We are working with Core Music in developing a new brand and publicity material. We are also developing a new WordPress website for Core Music with an online shop.
They are a great organisation and truly demonstrate the value of music for everyone. They run regular workshops as well as provide tuition in guitar, ukulele, piano and singing.
We are based in their offices and will be forming a close working relationship with them in order to help them deliver their services to their core market.
Togetherness Through Growing
This project was another “involving” branding exercise for a group of adults with learning disabilities. The Holder House project is a community interest company based in an allotment garden in South Shields.
The group wanted to establish a brand and a suite of marketing and publicity material to take them forward with their new CIC. I worked closely with their training staff in order to embed all of the branding into an ongoing learning and development programme provided by Northern Learning. We followed a similar process to the Blue Card but with more work on colours/feelings/images. The group have developed a strong image with the central logo drawn by one of the group.
The real value of this brand is the way in which the group have been involved and engaged with the brand development. It was the group who came up with the strapline.
The project is ongoing and the next phase is to provide training and expertise so the group can manage their own website using our adapted version of the Content Management System.
The Social Enterprise Toolkit
The Clue is in the Name – Social Enterprise. For too long, community and social businesses have been seen as a cheap and low grade alternative to traditional businesses.
They have been seen as a way of providing services at a low price and have relied on people chipping in and helping out for little or no pay.
But things are changing and with the recession there are opportunities for people to start businesses with a new mindset. One that does not rely in capitalist ideals and yet still offer an outlet for entrepreneurship. Two leading social enterprises are tackling the recession head on with expansion plans worth millions of pounds.
Speaking Up, an England-wide social enterprise giving a voice to people with disabilities and mental health problems, is currently finalising plans for a merger with Surrey-based advocacy service Advocacy Partners, an organisation with a £2m turnover.
The move, which would form a new company with a turnover topping £7m, is likely to mean big changes for Speaking Up, including a new company name and branding.

::::::::

REQUIREMENT 1 -
Reproduce the whole document excerpt about Core Music, Holder House and social enterprise word for word.

TASK INPUTS -
::::::::

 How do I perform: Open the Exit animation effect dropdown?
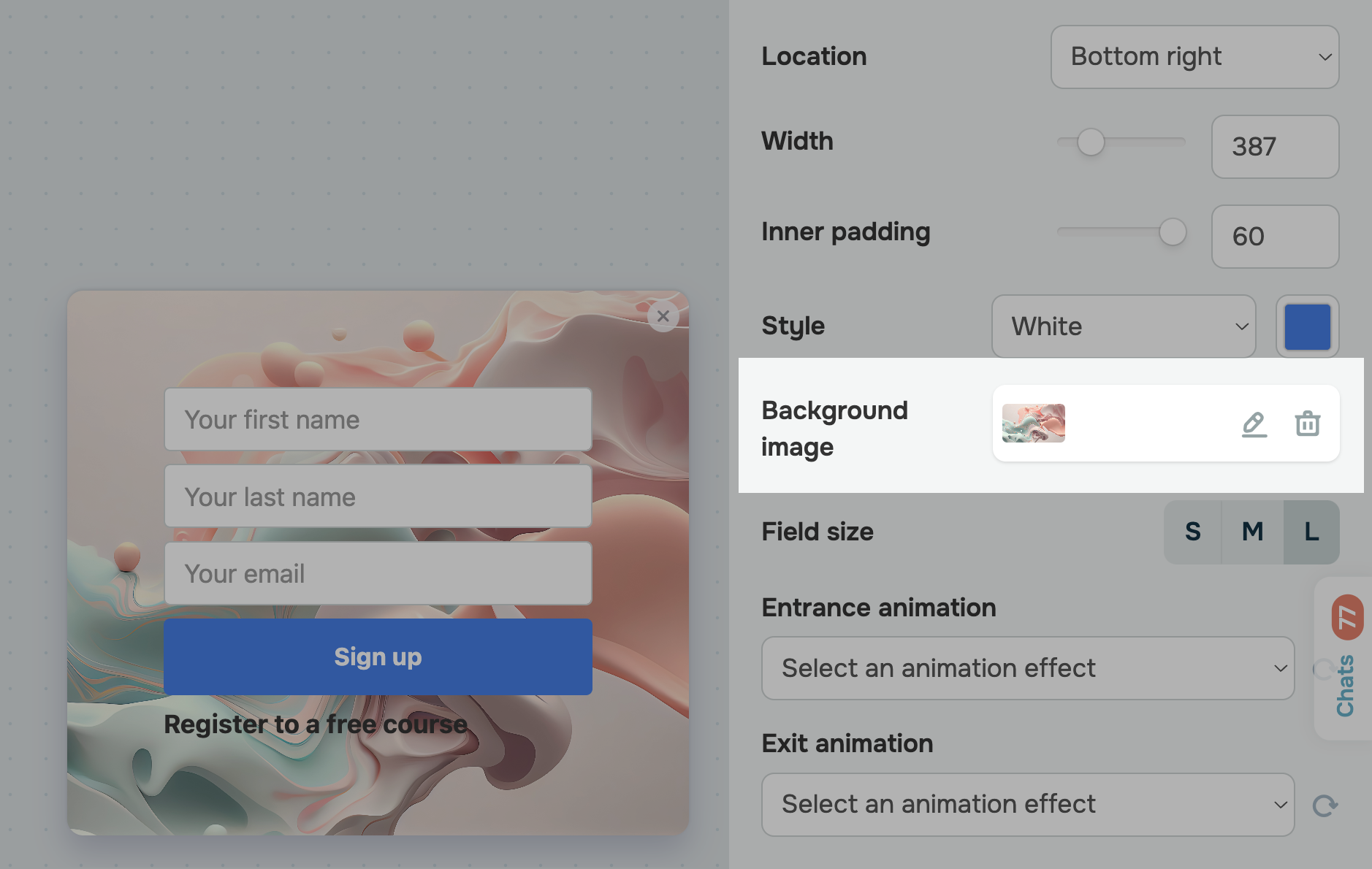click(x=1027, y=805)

::::::::

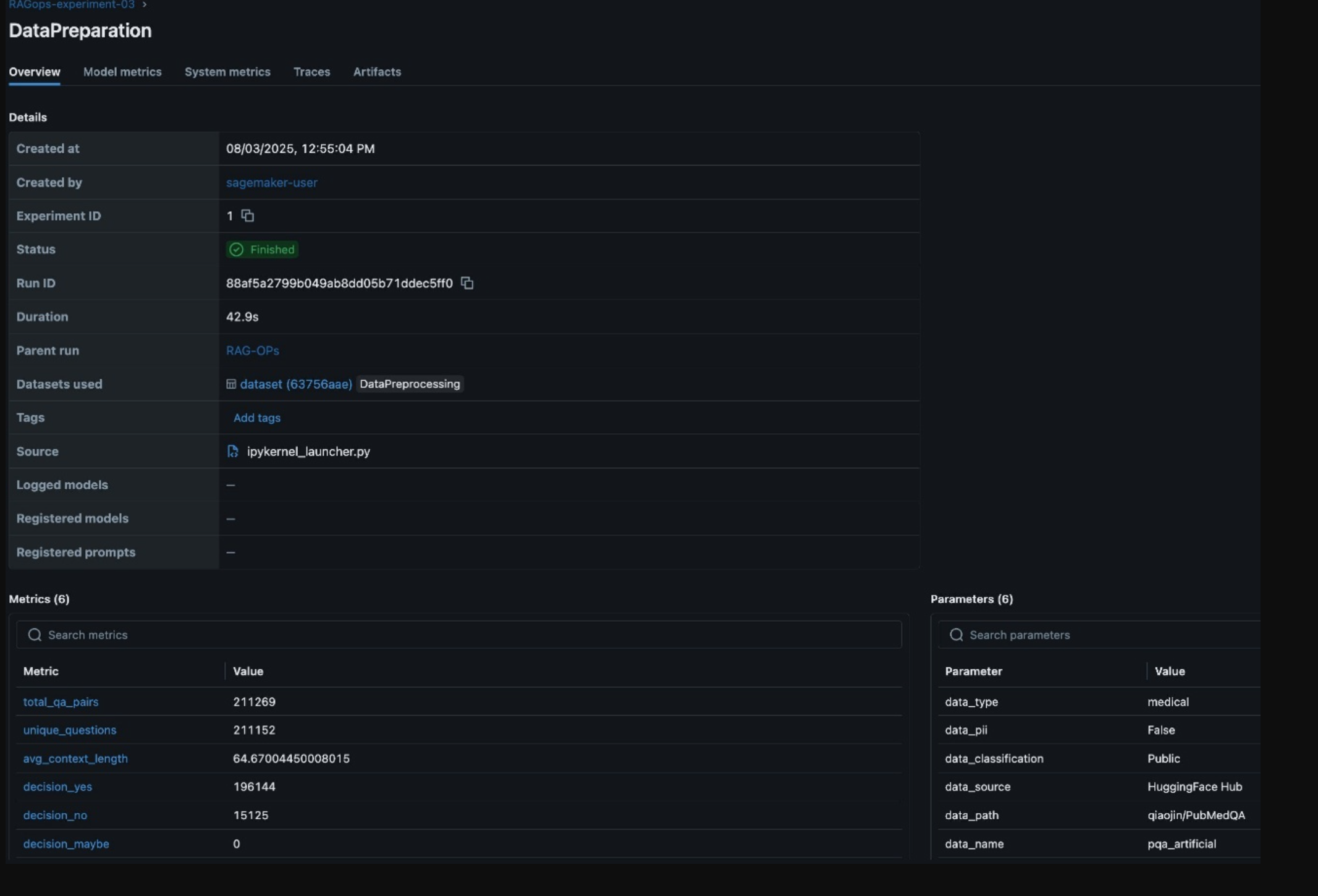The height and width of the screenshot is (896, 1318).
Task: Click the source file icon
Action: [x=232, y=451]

::::::::

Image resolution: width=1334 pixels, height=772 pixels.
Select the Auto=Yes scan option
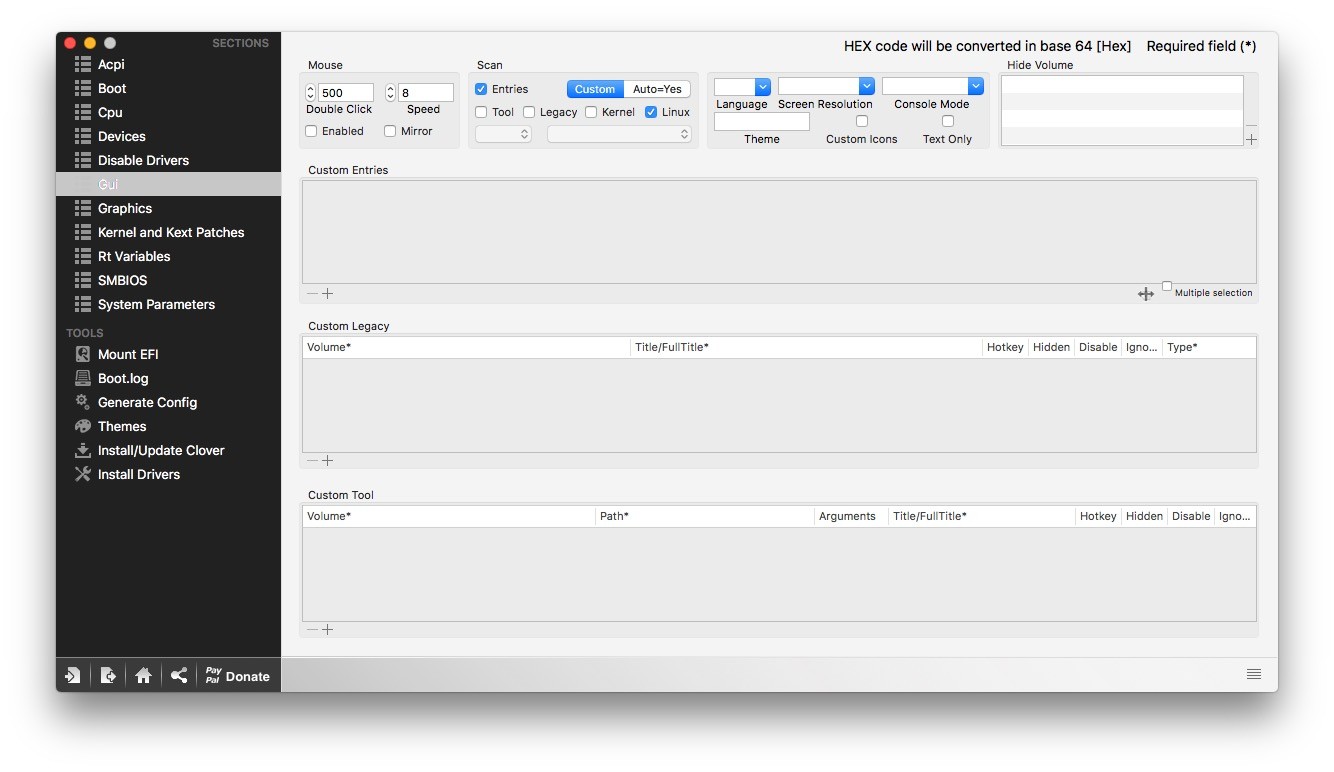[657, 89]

::::::::

REQUIREMENT 2 -
Turn the entries, from the line that contains "How do I perform: Open" down to the line that contains "click(x=1027, y=805)", into a numbered list with no blank lines. Leave the pictures out.

EXERCISE RESPONSE 1 -
We are working with Core Music in developing a new brand and publicity material. We are also developing a new WordPress website for Core Music with an online shop.
They are a great organisation and truly demonstrate the value of music for everyone. They run regular workshops as well as provide tuition in guitar, ukulele, piano and singing.
We are based in their offices and will be forming a close working relationship with them in order to help them deliver their services to their core market.
Togetherness Through Growing
This project was another “involving” branding exercise for a group of adults with learning disabilities. The Holder House project is a community interest company based in an allotment garden in South Shields.
The group wanted to establish a brand and a suite of marketing and publicity material to take them forward with their new CIC. I worked closely with their training staff in order to embed all of the branding into an ongoing learning and development programme provided by Northern Learning. We followed a similar process to the Blue Card but with more work on colours/feelings/images. The group have developed a strong image with the central logo drawn by one of the group.
The real value of this brand is the way in which the group have been involved and engaged with the brand development. It was the group who came up with the strapline.
The project is ongoing and the next phase is to provide training and expertise so the group can manage their own website using our adapted version of the Content Management System.
The Social Enterprise Toolkit
The Clue is in the Name – Social Enterprise. For too long, community and social businesses have been seen as a cheap and low grade alternative to traditional businesses.
They have been seen as a way of providing services at a low price and have relied on people chipping in and helping out for little or no pay.
But things are changing and with the recession there are opportunities for people to start businesses with a new mindset. One that does not rely in capitalist ideals and yet still offer an outlet for entrepreneurship. Two leading social enterprises are tackling the recession head on with expansion plans worth millions of pounds.
Speaking Up, an England-wide social enterprise giving a voice to people with disabilities and mental health problems, is currently finalising plans for a merger with Surrey-based advocacy service Advocacy Partners, an organisation with a £2m turnover.
The move, which would form a new company with a turnover topping £7m, is likely to mean big changes for Speaking Up, including a new company name and branding.

EXERCISE RESPONSE 2 -
1.  How do I perform: Open the Exit animation effect dropdown?
2. click(x=1027, y=805)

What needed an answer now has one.